Андрий Жолдак поставил освежающе бездуховный спектакль. В тревожные времена самоизоляции, российского скрепоносного пуританства, европейской новой этики и повального стремления к самосовершенствованию за отсутствием всяких возможностей совершенствовать взбесившийся окружающий мир его "Нана" кажется одновременно удивительно ретроградной и вызывающе злободневной работой.
Полугодовая выдержка "в запасниках" из–за карантина и репетиции по зум–связи ничуть не снизили эффекта: пощёчина общественному вкусу, каковой роман Золя воспринимался в своем 1880 году, и сегодня звучит довольно хлёстко.
Никаких обещанных в анонсах сновидений, фантазий и нелинейной логики на Новой сцене Александринского театра нет: прямое как стрела повествование о сексе, теле и деньгах держится на трёх китах.
Текст целых глав романа хладнокровно, с лёгкой буржуазной брезгливостью зачитывают мужчины. Он же разыгрывается перед зрителем воочию — в окружении полупустого бидермайеровского интерьера, демонстративно банальных видеопроекций, современного попсового плейлиста. В центре кадра всегда Нана — олицетворение тайны женской притягательности в парадоксальном и совершенно героическом исполнении Анны Блиновой.
Кто–то из инсайдеров уже окрестил новый спектакль Жолдака "производственной драмой" — внутритеатральной историей о том, как режиссёр добивался от александринских артистов прямо–таки стахановских подвигов перевоплощения.
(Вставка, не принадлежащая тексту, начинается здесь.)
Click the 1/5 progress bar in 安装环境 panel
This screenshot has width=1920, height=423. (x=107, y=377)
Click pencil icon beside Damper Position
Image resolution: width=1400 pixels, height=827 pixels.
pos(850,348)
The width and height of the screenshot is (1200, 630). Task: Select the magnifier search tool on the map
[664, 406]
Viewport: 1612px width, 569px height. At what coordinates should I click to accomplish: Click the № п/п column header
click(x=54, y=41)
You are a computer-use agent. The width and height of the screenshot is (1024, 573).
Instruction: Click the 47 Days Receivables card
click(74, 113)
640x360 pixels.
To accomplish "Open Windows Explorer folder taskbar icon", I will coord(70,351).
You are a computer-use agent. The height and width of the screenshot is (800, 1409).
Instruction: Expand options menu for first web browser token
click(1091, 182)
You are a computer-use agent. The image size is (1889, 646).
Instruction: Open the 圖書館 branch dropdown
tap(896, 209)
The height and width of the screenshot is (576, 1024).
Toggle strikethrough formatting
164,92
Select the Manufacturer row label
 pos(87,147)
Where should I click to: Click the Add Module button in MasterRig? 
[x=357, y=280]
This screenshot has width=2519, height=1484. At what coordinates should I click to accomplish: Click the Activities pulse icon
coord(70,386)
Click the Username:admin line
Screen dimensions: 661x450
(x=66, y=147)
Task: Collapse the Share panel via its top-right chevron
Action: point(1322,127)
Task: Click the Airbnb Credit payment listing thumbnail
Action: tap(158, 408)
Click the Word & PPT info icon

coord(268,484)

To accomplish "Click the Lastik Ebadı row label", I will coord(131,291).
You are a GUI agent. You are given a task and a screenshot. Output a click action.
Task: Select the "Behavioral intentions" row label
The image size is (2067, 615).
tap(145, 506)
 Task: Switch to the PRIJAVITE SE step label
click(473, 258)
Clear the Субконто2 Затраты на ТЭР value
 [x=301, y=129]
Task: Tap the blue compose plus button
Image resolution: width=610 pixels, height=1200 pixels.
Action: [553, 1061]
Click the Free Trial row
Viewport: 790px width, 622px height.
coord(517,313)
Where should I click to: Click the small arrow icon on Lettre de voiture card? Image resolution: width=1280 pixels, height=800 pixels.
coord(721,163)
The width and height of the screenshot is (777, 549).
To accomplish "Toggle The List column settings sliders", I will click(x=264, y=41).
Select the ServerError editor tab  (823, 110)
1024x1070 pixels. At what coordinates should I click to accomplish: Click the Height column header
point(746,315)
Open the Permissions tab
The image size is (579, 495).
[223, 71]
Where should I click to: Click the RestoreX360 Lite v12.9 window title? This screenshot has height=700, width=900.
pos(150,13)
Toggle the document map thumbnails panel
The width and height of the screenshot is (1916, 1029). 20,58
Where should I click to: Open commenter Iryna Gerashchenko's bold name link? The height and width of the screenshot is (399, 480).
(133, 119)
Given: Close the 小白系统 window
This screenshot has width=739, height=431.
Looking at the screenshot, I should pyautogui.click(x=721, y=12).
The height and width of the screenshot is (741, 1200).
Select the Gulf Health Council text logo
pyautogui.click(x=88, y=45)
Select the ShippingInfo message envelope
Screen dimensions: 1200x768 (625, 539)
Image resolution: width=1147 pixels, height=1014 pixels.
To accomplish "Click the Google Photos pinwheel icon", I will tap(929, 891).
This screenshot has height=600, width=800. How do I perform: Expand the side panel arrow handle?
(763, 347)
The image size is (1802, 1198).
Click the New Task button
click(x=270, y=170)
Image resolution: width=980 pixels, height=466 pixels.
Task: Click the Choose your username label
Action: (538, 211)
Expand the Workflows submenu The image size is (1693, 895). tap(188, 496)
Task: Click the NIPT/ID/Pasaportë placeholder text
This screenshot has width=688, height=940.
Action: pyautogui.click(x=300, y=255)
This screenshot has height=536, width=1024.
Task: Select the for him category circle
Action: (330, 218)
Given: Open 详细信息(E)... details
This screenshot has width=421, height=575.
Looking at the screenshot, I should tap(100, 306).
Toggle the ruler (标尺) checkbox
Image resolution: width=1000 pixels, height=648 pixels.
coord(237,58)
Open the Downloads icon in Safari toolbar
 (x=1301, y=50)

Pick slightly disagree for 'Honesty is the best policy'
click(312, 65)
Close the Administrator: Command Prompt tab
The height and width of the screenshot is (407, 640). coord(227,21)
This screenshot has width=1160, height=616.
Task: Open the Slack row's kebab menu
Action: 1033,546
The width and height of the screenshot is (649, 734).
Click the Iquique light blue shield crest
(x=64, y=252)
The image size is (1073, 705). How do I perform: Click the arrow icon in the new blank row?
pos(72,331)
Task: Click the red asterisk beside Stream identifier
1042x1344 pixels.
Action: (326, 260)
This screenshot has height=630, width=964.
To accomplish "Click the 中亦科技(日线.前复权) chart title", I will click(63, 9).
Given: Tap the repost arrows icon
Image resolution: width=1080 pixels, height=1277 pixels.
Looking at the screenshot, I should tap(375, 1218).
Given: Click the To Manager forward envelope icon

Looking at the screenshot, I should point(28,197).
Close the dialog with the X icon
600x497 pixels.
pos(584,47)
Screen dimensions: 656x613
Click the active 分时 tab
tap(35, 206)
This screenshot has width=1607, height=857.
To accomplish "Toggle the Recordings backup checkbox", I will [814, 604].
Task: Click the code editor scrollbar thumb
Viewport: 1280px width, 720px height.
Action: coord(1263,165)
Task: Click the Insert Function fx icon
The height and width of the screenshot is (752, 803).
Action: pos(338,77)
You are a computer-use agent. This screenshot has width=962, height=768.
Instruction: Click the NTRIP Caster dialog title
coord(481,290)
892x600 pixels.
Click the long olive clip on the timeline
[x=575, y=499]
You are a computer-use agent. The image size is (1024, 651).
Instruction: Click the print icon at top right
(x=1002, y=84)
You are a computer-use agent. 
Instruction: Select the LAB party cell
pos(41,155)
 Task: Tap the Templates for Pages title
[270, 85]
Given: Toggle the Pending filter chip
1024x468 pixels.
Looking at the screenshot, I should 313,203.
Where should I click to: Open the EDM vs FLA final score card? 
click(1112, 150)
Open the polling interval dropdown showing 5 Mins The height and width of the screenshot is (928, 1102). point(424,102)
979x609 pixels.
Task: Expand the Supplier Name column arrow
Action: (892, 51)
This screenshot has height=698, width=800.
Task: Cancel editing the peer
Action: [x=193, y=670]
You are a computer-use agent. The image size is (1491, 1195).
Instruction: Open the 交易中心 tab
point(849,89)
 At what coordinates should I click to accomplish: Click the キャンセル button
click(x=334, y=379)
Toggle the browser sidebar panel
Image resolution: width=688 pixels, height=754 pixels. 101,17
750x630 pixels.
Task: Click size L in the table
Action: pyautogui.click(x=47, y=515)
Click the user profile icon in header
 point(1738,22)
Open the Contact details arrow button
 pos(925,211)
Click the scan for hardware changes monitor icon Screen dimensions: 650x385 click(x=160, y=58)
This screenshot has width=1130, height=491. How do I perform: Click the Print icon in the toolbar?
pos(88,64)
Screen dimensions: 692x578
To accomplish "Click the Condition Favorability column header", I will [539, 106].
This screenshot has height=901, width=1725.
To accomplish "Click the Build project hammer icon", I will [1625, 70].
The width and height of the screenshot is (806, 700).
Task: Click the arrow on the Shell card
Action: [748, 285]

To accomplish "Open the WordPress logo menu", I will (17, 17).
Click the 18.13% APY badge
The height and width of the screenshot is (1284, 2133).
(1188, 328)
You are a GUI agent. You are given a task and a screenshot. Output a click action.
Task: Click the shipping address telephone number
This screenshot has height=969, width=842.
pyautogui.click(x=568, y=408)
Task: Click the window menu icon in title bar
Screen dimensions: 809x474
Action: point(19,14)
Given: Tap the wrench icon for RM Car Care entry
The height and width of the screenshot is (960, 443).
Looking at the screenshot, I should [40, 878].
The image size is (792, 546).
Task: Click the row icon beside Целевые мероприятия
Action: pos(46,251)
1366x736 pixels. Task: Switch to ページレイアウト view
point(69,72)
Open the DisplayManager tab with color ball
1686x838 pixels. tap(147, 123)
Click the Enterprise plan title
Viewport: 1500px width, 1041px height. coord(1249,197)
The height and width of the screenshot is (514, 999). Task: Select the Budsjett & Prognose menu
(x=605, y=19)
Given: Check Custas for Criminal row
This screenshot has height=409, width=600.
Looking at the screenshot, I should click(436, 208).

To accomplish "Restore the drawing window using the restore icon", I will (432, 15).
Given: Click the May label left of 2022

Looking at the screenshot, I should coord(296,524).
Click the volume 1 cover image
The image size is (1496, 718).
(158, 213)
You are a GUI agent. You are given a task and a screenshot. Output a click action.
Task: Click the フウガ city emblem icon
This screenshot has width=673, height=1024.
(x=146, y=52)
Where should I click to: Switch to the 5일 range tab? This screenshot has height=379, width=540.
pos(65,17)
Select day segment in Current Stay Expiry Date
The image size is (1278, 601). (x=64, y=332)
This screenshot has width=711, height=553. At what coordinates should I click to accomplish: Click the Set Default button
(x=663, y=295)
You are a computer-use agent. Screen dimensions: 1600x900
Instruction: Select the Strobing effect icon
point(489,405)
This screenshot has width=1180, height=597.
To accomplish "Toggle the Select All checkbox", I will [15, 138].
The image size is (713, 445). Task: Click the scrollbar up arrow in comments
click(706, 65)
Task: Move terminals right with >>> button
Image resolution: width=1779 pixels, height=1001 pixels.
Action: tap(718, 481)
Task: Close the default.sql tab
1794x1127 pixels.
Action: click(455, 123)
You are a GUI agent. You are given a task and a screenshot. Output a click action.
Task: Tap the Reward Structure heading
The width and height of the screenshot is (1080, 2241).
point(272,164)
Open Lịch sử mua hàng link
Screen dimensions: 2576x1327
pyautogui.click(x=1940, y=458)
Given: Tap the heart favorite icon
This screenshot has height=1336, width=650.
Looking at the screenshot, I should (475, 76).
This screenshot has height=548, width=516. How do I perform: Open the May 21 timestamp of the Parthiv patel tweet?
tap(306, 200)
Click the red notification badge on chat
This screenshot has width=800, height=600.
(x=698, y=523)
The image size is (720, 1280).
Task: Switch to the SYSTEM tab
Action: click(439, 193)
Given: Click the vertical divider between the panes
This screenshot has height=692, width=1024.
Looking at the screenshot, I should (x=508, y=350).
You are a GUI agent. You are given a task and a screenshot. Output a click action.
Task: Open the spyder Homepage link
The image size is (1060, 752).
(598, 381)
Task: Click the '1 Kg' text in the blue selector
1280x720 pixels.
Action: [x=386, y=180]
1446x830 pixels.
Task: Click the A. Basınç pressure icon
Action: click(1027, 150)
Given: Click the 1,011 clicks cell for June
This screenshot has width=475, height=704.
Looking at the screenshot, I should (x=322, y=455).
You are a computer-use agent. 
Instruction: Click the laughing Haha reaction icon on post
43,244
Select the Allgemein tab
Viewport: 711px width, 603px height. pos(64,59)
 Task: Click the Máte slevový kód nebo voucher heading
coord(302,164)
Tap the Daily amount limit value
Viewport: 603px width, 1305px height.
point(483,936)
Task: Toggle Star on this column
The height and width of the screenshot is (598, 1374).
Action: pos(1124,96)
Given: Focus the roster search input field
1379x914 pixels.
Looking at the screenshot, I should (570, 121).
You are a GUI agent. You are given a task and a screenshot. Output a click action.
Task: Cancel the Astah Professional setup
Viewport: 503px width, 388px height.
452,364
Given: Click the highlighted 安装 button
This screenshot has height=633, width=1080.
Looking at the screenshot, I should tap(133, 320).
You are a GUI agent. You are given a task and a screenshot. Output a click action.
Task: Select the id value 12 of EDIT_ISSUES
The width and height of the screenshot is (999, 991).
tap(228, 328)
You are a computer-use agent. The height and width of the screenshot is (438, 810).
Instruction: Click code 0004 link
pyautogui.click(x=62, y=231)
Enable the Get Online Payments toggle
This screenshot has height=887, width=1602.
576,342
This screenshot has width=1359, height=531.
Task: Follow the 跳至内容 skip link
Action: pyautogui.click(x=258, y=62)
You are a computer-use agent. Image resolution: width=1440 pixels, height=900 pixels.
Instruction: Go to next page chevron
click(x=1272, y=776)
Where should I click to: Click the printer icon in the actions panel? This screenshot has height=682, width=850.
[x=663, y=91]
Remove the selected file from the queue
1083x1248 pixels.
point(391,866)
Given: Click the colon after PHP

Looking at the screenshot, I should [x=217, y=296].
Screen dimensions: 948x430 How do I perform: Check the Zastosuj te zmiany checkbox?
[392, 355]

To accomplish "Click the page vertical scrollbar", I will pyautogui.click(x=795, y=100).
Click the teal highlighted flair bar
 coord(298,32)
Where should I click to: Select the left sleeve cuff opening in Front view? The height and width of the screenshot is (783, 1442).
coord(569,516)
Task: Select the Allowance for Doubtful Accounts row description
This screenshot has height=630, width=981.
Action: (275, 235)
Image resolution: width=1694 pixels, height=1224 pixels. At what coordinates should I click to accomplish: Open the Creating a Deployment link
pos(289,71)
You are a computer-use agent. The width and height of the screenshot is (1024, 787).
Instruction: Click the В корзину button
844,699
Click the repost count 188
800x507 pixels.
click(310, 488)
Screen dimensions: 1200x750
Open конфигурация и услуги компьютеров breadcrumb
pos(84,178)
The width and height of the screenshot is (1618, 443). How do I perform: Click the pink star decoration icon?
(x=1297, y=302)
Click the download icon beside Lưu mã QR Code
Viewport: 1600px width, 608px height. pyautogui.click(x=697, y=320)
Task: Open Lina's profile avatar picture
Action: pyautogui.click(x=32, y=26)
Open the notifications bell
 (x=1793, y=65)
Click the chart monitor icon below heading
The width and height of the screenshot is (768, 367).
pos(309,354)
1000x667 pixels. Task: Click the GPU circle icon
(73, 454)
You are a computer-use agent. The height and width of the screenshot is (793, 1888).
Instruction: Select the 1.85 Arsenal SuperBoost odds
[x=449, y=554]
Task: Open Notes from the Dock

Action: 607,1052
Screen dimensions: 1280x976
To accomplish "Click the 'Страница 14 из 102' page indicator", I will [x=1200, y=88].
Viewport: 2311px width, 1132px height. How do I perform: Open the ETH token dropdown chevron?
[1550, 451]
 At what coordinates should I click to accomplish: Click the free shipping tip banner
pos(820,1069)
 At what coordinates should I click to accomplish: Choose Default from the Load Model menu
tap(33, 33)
Наблюдение за игрой Анны Блиновой и вправду имеет не только эстетический, но как минимум спортивный смысл. Слава богу, артистка находится в превосходной форме и ей хватает гибкости и ловкости на самые рискованные позы, лягушачьи прыжки на каблуках и упражнения на физкультурном снаряде.
Душевные силы госпожа Блинова (трепетная Соня из "Преступления и наказания" Виднянского, девочка–Комиссар из "Оптимистической трагедии" Рыжакова и т. п. и т. д.) тратит на грубое изображение бешенства матки. Никаких виляний бедрами и прочего кафешантана: Нана без малейшего кокетства задирает свои исчезающе короткие подолы, расставляет ноги, залезает в свои и чужие трусы, целуется со своим отражением в зеркале, метафорически, но красноречиво совокупляется со встречными любого пола и возраста. (Сразу отметим для бдительных: ни одного миллиметра запрещенных к показу фрагментов тел вы в этом спектакле не увидите.)
Выражается Нана не менее вызывающе, косноязычная похабщина сюсюкающим тоном лишь изредка превращается в человеческую речь: разумеется, когда героиня задумывается о рае и аде, и разок — когда она требует дать ей роль порядочной женщины в спектакле Валерия Фокина (зал смеётся).
Удивительным образом вся эта вакханалия на сцене не даёт никакого ключа к разгадке пресловутой тайны женской притягательности. Персонажу Анны Блиновой — этой "Нимфоманке" по–русски — далеко до природно неотразимой Джо — Шарлотты Генсбур.
Её Нана — в лучшем случае недоразвитый подросток из неблагополучного района, её сексапильность — похоть животного в течке. Неслучайно героиня спектакля все два часа носится с замечательно безвкусной картиной, изображающей застреленного оленя–самца (видимо, убитого во время весеннего гона).
Что заставляет мужчин и женщин вожделеть к грязноватой в санитарном смысле слова пигалице, у которой любовники, деньги и власть утекают сквозь пальцы?
Мы не увидим ответа ни в глазах графа Мюффа (молодого, надутого как индюк Степана Балакшина или пожилого, потрясённо–умилённого — в безупречном исполнении Семёна Сытника), ни в суете бестолкового юнца Жоржа (Иван Ефремов), ни в объятиях Атласки (Полина Теплякова), ни тем более в побоях карикатурного футболиста Фонтана (Игорь Мосюк).
Вот разве что гротескная служанка Зоя (Елена Вожакина), подглядывающая за хозяйкой и завидующая ей, дает подсказку: не женщину хотят заполучить персонажи Андрия Жолдака, а ее звериное жизнелюбие, безбрежную (буквально без берегов) витальность, саму жизнь. Нет жизни — нет жажды.
Зависть оборачивается уничтожающей ненавистью: персонажи спектакля вбивают в бездыханное тело умершей от оспы Нана гвозди и стрелы, топчут хрупкие запястья и лодыжки. Тем временем в ушах звучит подробнейшее описание телесного распада из романа Золя — куда более сладострастное, чем самые смачные сцены разврата. Ну а о любви тут с самого начала никто не заикался.